In June 2004, the U.S. National Science Foundation (NSF) convened a meeting of science policy representatives from 25 countries and the European Union to discuss how to carry out nanotechnology research and development "in a responsible manner."
Unfortunately, they addressed only near-term nanoscale technologies such as nanoparticles. The most important long-term consequences of nanotechnology were ignored.
A report on the proceedings of the meeting highlights the systematic failure of the NSF to address the most important issues raised by nanotechnology. By ignoring the societal impacts of molecular manufacturing, they miss the major significance of the technology.
Molecular manufacturing needs to be seriously addressed, and the NSF report is a big distraction. They present themselves as asking the right questions, but the answers are worse than wrong: they are simply off-topic.
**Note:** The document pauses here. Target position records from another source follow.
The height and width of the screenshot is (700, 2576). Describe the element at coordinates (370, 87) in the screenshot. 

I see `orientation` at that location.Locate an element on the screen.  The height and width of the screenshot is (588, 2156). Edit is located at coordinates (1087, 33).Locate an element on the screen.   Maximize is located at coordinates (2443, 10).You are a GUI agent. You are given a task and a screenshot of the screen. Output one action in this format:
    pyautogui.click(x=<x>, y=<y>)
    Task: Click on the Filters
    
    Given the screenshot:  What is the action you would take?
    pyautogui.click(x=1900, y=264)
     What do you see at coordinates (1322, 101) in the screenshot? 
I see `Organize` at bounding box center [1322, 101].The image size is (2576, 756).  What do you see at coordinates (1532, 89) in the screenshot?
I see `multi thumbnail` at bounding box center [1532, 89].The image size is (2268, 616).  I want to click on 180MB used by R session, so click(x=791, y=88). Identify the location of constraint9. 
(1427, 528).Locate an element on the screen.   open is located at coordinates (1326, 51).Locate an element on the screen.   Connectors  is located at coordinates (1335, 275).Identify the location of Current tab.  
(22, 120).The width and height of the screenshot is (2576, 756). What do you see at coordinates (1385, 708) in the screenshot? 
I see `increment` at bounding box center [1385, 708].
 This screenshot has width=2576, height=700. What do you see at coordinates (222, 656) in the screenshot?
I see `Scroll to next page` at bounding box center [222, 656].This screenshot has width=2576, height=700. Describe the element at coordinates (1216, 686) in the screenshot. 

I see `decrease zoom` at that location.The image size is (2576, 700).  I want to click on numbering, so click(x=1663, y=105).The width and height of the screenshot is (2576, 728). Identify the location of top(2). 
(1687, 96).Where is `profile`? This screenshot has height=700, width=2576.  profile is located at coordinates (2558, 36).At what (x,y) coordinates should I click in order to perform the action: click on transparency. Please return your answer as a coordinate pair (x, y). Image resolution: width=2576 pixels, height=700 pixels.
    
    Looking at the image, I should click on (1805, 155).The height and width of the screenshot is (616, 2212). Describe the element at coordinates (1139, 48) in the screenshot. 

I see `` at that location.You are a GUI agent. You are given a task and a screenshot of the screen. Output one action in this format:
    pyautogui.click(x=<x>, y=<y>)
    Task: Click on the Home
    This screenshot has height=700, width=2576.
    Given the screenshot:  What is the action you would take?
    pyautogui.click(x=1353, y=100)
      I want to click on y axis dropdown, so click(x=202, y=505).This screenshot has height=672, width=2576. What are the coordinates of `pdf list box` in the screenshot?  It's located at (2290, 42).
As an example, a question in the report about whether nanotechnology will be "inherently continuous or inherently disruptive" leads to a digression about "novel properties that only become evident at the nanoscale." In fact, nanotechnology will be disruptive because of molecular manufacturing.
Molecular manufacturing is an inevitable consequence of advanced nanotechnology, and this is not acknowledged in the NSF report. We need to prepare for revolutionary changes, not just incremental improvements like new nanoparticles.
CRN urges the National Science Foundation and other organizations to correct this error, and begin addressing the long-term consequences of nanotechnology.